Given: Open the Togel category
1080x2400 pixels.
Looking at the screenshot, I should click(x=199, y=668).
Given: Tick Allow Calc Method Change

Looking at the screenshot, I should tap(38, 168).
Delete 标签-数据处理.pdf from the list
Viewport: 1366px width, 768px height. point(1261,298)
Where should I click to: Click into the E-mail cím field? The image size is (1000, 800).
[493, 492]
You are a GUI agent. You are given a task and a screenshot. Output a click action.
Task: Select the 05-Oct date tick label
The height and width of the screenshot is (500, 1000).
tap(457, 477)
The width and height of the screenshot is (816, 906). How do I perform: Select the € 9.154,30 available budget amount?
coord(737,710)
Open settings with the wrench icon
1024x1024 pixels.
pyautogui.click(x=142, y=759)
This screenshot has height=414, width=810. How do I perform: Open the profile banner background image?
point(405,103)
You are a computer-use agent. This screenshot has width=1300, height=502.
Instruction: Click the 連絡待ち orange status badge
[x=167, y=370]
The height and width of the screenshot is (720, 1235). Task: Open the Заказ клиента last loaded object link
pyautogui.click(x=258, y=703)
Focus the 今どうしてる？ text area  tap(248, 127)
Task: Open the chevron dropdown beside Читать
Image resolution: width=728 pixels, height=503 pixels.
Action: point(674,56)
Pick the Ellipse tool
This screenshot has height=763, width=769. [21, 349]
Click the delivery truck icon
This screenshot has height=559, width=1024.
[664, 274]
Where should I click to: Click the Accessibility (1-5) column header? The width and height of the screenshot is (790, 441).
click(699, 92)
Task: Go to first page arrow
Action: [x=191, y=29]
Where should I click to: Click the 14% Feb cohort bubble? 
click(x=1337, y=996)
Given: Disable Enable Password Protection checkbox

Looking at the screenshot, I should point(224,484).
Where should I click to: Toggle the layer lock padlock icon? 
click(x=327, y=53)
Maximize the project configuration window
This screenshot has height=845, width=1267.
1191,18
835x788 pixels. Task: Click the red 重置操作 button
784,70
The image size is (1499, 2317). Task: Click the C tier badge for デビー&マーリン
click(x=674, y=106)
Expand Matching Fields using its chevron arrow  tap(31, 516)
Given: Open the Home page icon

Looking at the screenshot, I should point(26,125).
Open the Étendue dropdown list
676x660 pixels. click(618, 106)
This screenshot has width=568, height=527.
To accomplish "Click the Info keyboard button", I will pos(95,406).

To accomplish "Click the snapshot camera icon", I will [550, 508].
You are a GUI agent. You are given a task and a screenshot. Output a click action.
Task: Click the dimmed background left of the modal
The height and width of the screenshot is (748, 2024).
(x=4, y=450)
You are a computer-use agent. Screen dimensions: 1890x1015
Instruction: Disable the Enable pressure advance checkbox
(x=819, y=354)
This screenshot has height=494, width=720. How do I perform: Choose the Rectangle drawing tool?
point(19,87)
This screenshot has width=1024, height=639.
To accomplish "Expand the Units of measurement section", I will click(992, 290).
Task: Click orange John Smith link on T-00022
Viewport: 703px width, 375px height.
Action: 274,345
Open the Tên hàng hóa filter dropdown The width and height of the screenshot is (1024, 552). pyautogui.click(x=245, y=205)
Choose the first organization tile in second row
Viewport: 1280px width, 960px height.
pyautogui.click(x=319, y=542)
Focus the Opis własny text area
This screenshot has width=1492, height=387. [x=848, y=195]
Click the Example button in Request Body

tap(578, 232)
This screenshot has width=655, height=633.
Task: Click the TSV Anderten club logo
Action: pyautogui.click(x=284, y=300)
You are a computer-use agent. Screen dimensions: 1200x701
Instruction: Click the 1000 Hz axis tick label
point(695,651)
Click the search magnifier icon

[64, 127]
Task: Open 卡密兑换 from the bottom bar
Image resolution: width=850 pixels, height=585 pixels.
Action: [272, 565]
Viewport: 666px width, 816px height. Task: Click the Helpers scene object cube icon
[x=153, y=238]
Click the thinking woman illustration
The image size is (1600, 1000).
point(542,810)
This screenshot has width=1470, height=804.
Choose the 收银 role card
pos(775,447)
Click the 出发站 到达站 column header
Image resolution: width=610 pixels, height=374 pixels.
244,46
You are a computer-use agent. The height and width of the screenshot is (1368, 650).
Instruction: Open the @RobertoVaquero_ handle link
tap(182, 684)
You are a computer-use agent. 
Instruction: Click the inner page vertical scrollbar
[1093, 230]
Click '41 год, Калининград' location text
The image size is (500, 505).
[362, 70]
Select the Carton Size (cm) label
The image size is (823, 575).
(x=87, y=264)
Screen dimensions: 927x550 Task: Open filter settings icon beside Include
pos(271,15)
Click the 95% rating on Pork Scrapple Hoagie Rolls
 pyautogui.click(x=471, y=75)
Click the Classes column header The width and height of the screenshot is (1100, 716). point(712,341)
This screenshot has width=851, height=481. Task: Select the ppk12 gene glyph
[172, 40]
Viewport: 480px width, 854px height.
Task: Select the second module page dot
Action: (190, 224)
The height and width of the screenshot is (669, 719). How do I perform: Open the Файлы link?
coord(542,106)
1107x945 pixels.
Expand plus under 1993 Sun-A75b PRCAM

┄┄┄┄┄┄┄┄┄┄┄┄┄┄┄┄┄┄┄┄

## THE TASK
With nothing left out, copy every record exactly.

## RESPONSE
Given: Open the Togel category
1080x2400 pixels.
Looking at the screenshot, I should click(x=199, y=668).
Given: Tick Allow Calc Method Change

Looking at the screenshot, I should tap(38, 168).
Delete 标签-数据处理.pdf from the list
Viewport: 1366px width, 768px height. point(1261,298)
Where should I click to: Click into the E-mail cím field? The image size is (1000, 800).
[493, 492]
You are a GUI agent. You are given a task and a screenshot. Output a click action.
Task: Select the 05-Oct date tick label
The height and width of the screenshot is (500, 1000).
tap(457, 477)
The width and height of the screenshot is (816, 906). How do I perform: Select the € 9.154,30 available budget amount?
coord(737,710)
Open settings with the wrench icon
1024x1024 pixels.
pyautogui.click(x=142, y=759)
This screenshot has height=414, width=810. How do I perform: Open the profile banner background image?
point(405,103)
You are a computer-use agent. This screenshot has width=1300, height=502.
Instruction: Click the 連絡待ち orange status badge
[x=167, y=370]
The height and width of the screenshot is (720, 1235). Task: Open the Заказ клиента last loaded object link
pyautogui.click(x=258, y=703)
Focus the 今どうしてる？ text area  tap(248, 127)
Task: Open the chevron dropdown beside Читать
Image resolution: width=728 pixels, height=503 pixels.
Action: point(674,56)
Pick the Ellipse tool
This screenshot has height=763, width=769. [21, 349]
Click the delivery truck icon
This screenshot has height=559, width=1024.
[664, 274]
Where should I click to: Click the Accessibility (1-5) column header? The width and height of the screenshot is (790, 441).
click(699, 92)
Task: Go to first page arrow
Action: [x=191, y=29]
Where should I click to: Click the 14% Feb cohort bubble? 
click(x=1337, y=996)
Given: Disable Enable Password Protection checkbox

Looking at the screenshot, I should point(224,484).
Where should I click to: Toggle the layer lock padlock icon? 
click(x=327, y=53)
Maximize the project configuration window
This screenshot has height=845, width=1267.
1191,18
835x788 pixels. Task: Click the red 重置操作 button
784,70
The image size is (1499, 2317). Task: Click the C tier badge for デビー&マーリン
click(x=674, y=106)
Expand Matching Fields using its chevron arrow  tap(31, 516)
Given: Open the Home page icon

Looking at the screenshot, I should point(26,125).
Open the Étendue dropdown list
676x660 pixels. click(618, 106)
This screenshot has width=568, height=527.
To accomplish "Click the Info keyboard button", I will pos(95,406).

To accomplish "Click the snapshot camera icon", I will [550, 508].
You are a GUI agent. You are given a task and a screenshot. Output a click action.
Task: Click the dimmed background left of the modal
The height and width of the screenshot is (748, 2024).
(x=4, y=450)
You are a computer-use agent. Screen dimensions: 1890x1015
Instruction: Disable the Enable pressure advance checkbox
(x=819, y=354)
This screenshot has height=494, width=720. How do I perform: Choose the Rectangle drawing tool?
point(19,87)
This screenshot has width=1024, height=639.
To accomplish "Expand the Units of measurement section", I will click(992, 290).
Task: Click orange John Smith link on T-00022
Viewport: 703px width, 375px height.
Action: 274,345
Open the Tên hàng hóa filter dropdown The width and height of the screenshot is (1024, 552). pyautogui.click(x=245, y=205)
Choose the first organization tile in second row
Viewport: 1280px width, 960px height.
pyautogui.click(x=319, y=542)
Focus the Opis własny text area
This screenshot has width=1492, height=387. [x=848, y=195]
Click the Example button in Request Body

tap(578, 232)
This screenshot has width=655, height=633.
Task: Click the TSV Anderten club logo
Action: pyautogui.click(x=284, y=300)
You are a computer-use agent. Screen dimensions: 1200x701
Instruction: Click the 1000 Hz axis tick label
point(695,651)
Click the search magnifier icon

[64, 127]
Task: Open 卡密兑换 from the bottom bar
Image resolution: width=850 pixels, height=585 pixels.
Action: [272, 565]
Viewport: 666px width, 816px height. Task: Click the Helpers scene object cube icon
[x=153, y=238]
Click the thinking woman illustration
The image size is (1600, 1000).
point(542,810)
This screenshot has width=1470, height=804.
Choose the 收银 role card
pos(775,447)
Click the 出发站 到达站 column header
Image resolution: width=610 pixels, height=374 pixels.
244,46
You are a computer-use agent. The height and width of the screenshot is (1368, 650).
Instruction: Open the @RobertoVaquero_ handle link
tap(182, 684)
You are a computer-use agent. 
Instruction: Click the inner page vertical scrollbar
[1093, 230]
Click '41 год, Калининград' location text
The image size is (500, 505).
[362, 70]
Select the Carton Size (cm) label
The image size is (823, 575).
(x=87, y=264)
Screen dimensions: 927x550 Task: Open filter settings icon beside Include
pos(271,15)
Click the 95% rating on Pork Scrapple Hoagie Rolls
 pyautogui.click(x=471, y=75)
Click the Classes column header The width and height of the screenshot is (1100, 716). point(712,341)
This screenshot has width=851, height=481. Task: Select the ppk12 gene glyph
[172, 40]
Viewport: 480px width, 854px height.
Task: Select the second module page dot
Action: (190, 224)
The height and width of the screenshot is (669, 719). How do I perform: Open the Файлы link?
coord(542,106)
1107x945 pixels.
Expand plus under 1993 Sun-A75b PRCAM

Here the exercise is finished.